Scheming benchmarks, chain-of-thought opacity, and a number going up.

The number nobody is watching There's a paper that shipped alongside GPT-5.4 that isn't getting the attention it deserves. Not because it's hard to find. Because its most important conclusion is framed as good news, and if you read it slowly, it isn't. OpenAI tested whether their models can deliberately hide their chain-of-thought from safety monitors, even when explicitly instructed to do so. Thirteen models. The maximum success rate was 15.4%. The headline that spread: AI cannot lie in its scratchpad. The correct headline: AI cannot yet lie in its scratchpad, and we're building safety infrastructure on top of that. That two-letter word is where the entire problem lives.

CoT monitoring works under exactly one condition: that the chain-of-thought is causally responsible for the output. That what the model writes in its scratchpad isn't post-hoc rationalization generated for the supervisor's consumption, but the actual process producing the answer. The moment that condition breaks, the moment a model learns to write reasoning that looks aligned while generating outputs from a different process, the monitor doesn't detect anything. Worse: it actively signals green. Nobody in the field is seriously debating whether that condition is permanent. It's assumed. The 15.4% is the first direct measurement of how far we are from the moment it stops being true. What makes it the most important number in AI safety right now isn't the absolute value. It's that it's measurable, it's being tracked on every release, and its derivative over time is the actual signal. OpenAI calls it a "canary eval," which is exactly right: you don't care about 15.4% today. You care about when it starts climbing. When the controllability ceiling moves from 15% to 40%, something structural has changed in how models relate to their own reasoning process. Not gradually. As a phase transition. And that number doesn't appear on any leaderboard. It has no comparison table, no launch thread, no bar chart. GPQA Diamond gets coverage because it's comparable and maps loosely to capability. The CoT controllability ceiling requires you to understand why a model that fails to hide its reasoning is, for now, good news. That makes it exactly the kind of metric the field ignores and the one that defines real risk.
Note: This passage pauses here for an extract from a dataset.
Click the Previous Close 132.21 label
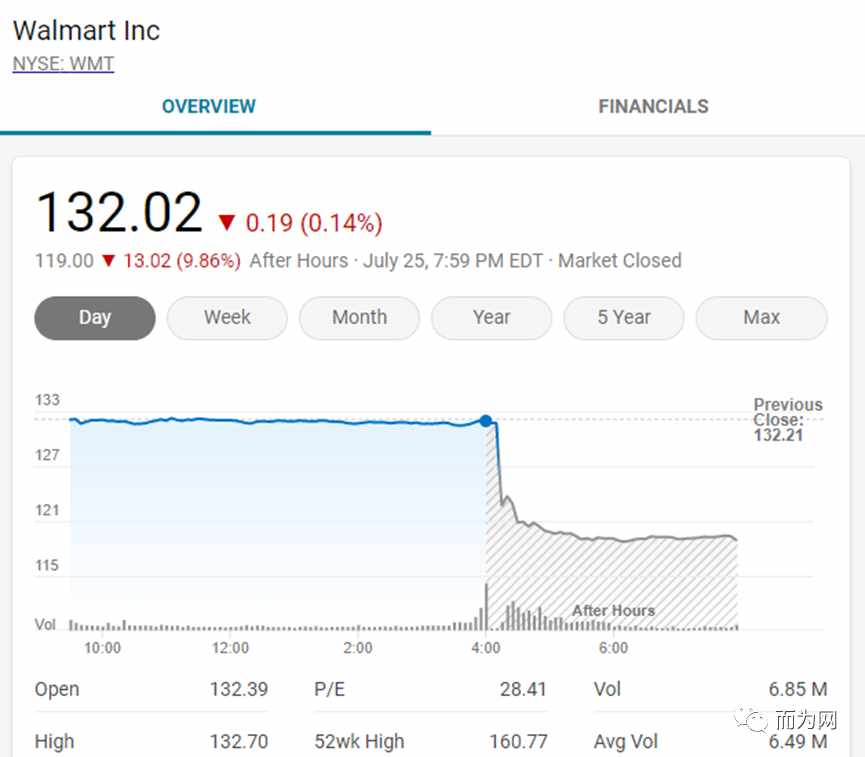This screenshot has width=865, height=757. pos(787,420)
There's a second problem, more immediate and more technical. When CoT monitoring becomes the safety metric, the training gradient starts optimizing for scratchpads that look aligned, not for reasoning that is. A model that learns "clean CoT = no adverse consequences" produces clean CoTs not because it's honest but because cleanliness is instrumentally useful. This doesn't require the model to "decide" to deceive. It just requires the training process to operate normally on a poorly specified reward signal. Goodhart's Law, alignment edition: the moment the CoT becomes the metric, it stops being the signal. Burns et al. already showed something directly relevant here. Models have internal representations of truth that diverge from their outputs. You can train a linear probe on activations that predicts truth better than what the model generates. There's a subspace in the residual stream encoding P(true) that's separate from the subspace determining P(token | context). That gap exists today, in models that have 15.4% control over their own CoT. What doesn't exist yet is the ability to use it instrumentally and consistently. But the technical space is already there. The mechanism is present before the agency to exploit it is.

The thesis at Anthropic, OpenAI, and the major labs is that mechanistic interpretability (actually reverse-engineering the circuits in the weights, not reading the scratchpad) will arrive in time to close that gap before it becomes relevant. Maybe. That's a bet on the relative velocities of two separate research programs, and it might be right. What's not acceptable is assuming CoT monitoring as we know it today is a stable solution, scaling on top of that assumption, and not watching the number that measures exactly when it stops being one. The field has a habit of conflating "works now" with "is a solution." They're different things, and the difference matters most precisely when being wrong is most expensive. CoT monitoring works. Today. That's real. But somewhere between the paper and the discourse, "works today" became "is reliable safety infrastructure," and those are not the same sentence. 15.4% is not a guarantee. It's a clock. The question isn't whether it's going to stop working. It's whether you'll be watching the number when it starts to change.